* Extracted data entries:
▼▼▼
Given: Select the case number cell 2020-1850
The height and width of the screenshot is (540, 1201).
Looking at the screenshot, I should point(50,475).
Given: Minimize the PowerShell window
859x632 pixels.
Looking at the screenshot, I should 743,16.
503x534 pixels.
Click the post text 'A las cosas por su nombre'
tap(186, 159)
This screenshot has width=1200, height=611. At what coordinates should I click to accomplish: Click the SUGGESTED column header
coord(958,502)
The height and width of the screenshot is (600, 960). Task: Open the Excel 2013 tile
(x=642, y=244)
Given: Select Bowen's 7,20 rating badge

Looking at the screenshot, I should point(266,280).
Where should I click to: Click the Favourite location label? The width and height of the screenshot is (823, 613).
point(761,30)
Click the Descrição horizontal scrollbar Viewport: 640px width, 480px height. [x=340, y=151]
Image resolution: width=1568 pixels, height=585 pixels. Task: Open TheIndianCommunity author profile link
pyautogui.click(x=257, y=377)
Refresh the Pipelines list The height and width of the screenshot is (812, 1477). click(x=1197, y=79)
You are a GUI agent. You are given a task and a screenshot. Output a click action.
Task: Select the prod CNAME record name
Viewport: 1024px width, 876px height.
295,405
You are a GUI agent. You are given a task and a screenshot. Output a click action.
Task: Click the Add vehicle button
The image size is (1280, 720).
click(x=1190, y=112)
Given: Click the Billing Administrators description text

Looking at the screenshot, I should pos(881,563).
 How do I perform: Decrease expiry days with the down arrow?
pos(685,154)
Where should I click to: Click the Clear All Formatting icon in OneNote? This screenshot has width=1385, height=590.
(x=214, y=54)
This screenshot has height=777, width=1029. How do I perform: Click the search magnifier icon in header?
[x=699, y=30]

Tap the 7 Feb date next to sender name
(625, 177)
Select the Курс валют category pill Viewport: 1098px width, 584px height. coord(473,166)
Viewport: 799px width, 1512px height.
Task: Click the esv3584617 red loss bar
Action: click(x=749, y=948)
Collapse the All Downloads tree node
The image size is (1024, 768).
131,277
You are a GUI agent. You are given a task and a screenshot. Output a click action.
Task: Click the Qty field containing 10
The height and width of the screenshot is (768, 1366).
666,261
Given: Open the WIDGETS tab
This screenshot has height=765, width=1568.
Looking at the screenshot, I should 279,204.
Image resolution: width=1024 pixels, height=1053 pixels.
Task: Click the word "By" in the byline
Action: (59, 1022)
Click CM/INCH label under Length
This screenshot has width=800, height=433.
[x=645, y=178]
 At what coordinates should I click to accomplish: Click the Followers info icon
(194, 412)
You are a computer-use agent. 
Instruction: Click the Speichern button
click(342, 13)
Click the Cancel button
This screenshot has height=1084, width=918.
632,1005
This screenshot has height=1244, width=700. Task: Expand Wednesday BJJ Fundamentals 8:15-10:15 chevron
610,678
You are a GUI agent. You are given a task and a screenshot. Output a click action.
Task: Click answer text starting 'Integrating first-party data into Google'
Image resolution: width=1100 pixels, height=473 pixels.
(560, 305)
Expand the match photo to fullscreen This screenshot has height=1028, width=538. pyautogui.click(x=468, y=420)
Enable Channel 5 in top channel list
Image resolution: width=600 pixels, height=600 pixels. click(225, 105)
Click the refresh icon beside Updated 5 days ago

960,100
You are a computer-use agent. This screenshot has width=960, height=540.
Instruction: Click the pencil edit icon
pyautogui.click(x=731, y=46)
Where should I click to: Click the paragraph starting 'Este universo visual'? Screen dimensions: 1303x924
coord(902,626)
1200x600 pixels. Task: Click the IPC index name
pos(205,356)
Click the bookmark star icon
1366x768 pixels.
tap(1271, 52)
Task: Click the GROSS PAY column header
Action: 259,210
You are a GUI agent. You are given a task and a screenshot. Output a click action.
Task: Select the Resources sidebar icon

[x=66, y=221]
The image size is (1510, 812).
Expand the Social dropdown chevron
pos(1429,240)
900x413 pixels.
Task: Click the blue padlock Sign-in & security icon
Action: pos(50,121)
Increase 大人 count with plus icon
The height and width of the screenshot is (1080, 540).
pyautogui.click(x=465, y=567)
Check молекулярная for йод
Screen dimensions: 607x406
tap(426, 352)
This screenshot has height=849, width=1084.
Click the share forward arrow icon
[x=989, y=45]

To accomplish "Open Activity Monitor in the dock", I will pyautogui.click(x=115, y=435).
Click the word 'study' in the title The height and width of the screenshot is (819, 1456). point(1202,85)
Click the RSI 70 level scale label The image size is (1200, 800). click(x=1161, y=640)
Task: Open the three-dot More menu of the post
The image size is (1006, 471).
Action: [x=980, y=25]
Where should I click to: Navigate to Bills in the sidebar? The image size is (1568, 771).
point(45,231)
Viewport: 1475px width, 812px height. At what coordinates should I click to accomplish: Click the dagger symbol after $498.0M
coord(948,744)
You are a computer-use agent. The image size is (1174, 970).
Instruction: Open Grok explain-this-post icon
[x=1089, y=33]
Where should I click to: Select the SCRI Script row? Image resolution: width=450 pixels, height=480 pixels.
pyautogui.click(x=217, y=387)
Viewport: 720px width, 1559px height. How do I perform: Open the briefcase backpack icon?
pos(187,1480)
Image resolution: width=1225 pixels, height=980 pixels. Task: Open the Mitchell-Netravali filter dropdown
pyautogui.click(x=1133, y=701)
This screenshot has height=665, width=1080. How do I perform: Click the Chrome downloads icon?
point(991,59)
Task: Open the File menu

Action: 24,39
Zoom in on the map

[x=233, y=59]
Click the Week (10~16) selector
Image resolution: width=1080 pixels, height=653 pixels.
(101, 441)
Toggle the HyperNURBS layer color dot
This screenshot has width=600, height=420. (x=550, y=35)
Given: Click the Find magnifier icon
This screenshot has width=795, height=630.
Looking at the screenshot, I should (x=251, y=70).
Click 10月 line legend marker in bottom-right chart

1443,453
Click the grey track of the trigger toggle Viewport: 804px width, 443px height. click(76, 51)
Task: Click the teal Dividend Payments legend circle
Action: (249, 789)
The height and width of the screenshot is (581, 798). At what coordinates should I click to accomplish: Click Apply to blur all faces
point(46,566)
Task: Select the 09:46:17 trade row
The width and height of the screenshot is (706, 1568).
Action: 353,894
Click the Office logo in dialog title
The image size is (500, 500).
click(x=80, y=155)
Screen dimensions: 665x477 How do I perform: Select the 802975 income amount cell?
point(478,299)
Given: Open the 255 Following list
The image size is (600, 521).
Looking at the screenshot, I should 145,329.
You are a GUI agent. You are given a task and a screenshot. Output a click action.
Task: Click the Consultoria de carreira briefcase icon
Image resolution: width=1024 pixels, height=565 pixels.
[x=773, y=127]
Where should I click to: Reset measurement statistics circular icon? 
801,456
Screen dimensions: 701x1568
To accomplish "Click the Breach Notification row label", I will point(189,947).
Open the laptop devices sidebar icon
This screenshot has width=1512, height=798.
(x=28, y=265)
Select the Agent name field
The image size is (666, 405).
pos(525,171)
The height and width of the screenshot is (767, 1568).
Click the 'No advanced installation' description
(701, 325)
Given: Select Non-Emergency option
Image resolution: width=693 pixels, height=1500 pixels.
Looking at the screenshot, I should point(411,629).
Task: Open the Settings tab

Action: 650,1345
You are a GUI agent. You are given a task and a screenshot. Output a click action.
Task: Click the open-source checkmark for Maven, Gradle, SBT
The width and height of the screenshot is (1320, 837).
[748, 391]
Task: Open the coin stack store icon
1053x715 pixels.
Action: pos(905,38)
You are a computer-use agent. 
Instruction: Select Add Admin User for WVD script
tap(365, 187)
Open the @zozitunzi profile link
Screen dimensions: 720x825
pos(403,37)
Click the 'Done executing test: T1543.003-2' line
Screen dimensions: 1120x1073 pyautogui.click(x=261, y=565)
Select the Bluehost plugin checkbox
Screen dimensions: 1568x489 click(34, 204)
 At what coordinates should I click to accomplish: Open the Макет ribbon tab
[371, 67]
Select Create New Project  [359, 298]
▲▲▲
* Problem details:
Count every line in the preceding entries where the string "computer" appears, then state only the total.

* The answer:
4